Sunday, May 8, 2011
I have a confession to make. I love making ice cream! You guys might remember me mentioning that I bought an ice cream maker. Well. I can guarantee you it's been put to use! 3 batches in a week and a half. Not bad huh?
I've always been an ice cream lover, which is dangerous enough. But home made product is so much better that I'm gonna start running daily again! The texture, the brightness of the flavors and the chance to make it to my own taste can't be beaten by any commercial ice cream.
And the best part is that I love the making. It's such a calming process. Slow, but steady. The flavors coming together. So far I've made vanilla and mint, which was also used for a chocolate, mint ice cream cake. The next batch will probably be pistachio. I honestly see no end to this. I want to try to make every flavor, with every topping, swirl, fruit and nut I can imagine.

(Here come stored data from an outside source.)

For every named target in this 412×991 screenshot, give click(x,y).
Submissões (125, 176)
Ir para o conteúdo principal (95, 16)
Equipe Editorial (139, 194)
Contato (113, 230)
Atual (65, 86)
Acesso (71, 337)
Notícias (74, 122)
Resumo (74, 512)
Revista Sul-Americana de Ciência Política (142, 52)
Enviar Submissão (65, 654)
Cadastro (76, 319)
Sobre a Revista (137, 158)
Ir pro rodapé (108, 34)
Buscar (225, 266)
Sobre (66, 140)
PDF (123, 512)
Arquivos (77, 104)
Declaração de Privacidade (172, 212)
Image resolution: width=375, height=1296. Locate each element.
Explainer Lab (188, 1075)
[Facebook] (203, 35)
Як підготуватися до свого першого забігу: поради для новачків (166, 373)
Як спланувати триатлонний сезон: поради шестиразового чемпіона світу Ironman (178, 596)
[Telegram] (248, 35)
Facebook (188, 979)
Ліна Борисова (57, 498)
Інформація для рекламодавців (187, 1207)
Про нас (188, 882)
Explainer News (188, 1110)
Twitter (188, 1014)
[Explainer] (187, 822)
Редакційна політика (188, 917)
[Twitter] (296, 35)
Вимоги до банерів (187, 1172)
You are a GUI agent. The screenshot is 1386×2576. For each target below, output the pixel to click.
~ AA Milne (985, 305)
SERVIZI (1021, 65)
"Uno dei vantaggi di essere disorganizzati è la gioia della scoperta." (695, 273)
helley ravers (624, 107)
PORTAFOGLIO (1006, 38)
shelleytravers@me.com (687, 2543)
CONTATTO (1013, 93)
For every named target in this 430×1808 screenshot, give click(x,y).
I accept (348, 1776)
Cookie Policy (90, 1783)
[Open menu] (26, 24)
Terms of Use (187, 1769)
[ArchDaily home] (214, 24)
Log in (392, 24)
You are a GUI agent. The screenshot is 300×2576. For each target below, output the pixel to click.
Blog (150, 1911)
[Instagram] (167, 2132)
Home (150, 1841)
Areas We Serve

Do you guys make ice cream at home? if so, what's your favorite flavor? I'm considering making a list of 'to do flavors'. I'd love your ideas!
Vanilla Ice cream
Adapted from 'The joy of cooking'
1 1/2 cups of milk
2 cups heavy whipping cream
3 egg yolks
1 cup of sugar (or more if you'd like)
1 vanilla bean or 2 teaspoons high quality vanilla extract
Mini chocolate chips (optional)
If using a vanilla bean, scrape the seeds into the milk, if not, just heat up the milk and the sugar in a pot, making sure it doesn't boil. In a bowl, whip the eggs. Once the milk mixture is hot, add the milk to the eggs. To avoid curdling them, add a bit of milk while mixing with a whisk, so you temper the eggs, then add the rest of the hot milk. Bring the mix back to the pot and cook at 175 F with constant stirring. You want to make sure your mixture cooks at, at least, 160 F for 5 min so your eggs aren't raw anymore (this is the safe egg cooking temperature according to McGee). Joy of cooking suggests cooking it at 175 F and that's what I did. Continue cooking the mixture until the custard coats the back of a spoon. Get of the heat and add the heavy cream. If you are using vanilla extract, this is the time to add it. Let the mixture cool and freeze according to your ice cream maker instructions.